A necessidade de diagnósticos mais rápidos e precisos da síndrome de Lennox-Gastaut (LGS) foi destacada hoje em um estudo europeu do mundo real apresentado no 15º Congresso Europeu de Epilepsia, usando dados do Adelphi LGS Disease Specific Programme™ (DSP). Dados de 454 pacientes pediátricos e adultos com LGS em toda a Europa relataram que leva em média 12,3 meses para receber um diagnóstico correto de LGS, após a primeira convulsão aos 4 anos de idade (idade média), expondo a longa espera que pacientes e suas famílias enfrentam por um diagnóstico correto na Europa.[1]

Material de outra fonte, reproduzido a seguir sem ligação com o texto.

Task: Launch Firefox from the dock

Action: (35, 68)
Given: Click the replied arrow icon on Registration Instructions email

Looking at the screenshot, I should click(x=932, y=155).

Apesar de os pacientes receberem em média mais de três (3,4) medicamentos antiepilépticos por dia, os desafios contínuos no tratamento eficaz da LGS permanecem[1]:
71% dos pacientes (N=324/454) apresentaram pelo menos 1 comorbidade concomitante, sendo as mais frequentemente relatadas o comprometimento psicomotor ou cognitivo, transtorno de déficit de atenção e hiperatividade (TDAH), distúrbio do sono ou insônia
19% e 28% dos pacientes apresentaram comprometimento físico e mental grave ou muito grave, respectivamente, muitos dos quais persistem com a idade
47% dos pacientes relataram ter qualidade de vida pelo menos um pouco ruim
Convulsões diurnas tiveram o maior impacto na qualidade de vida para 39% dos pacientes
Esses achados sublinham a necessidade de novos tratamentos que possam atingir tanto as convulsões resistentes a medicamentos quanto os sintomas não convulsivos da LGS.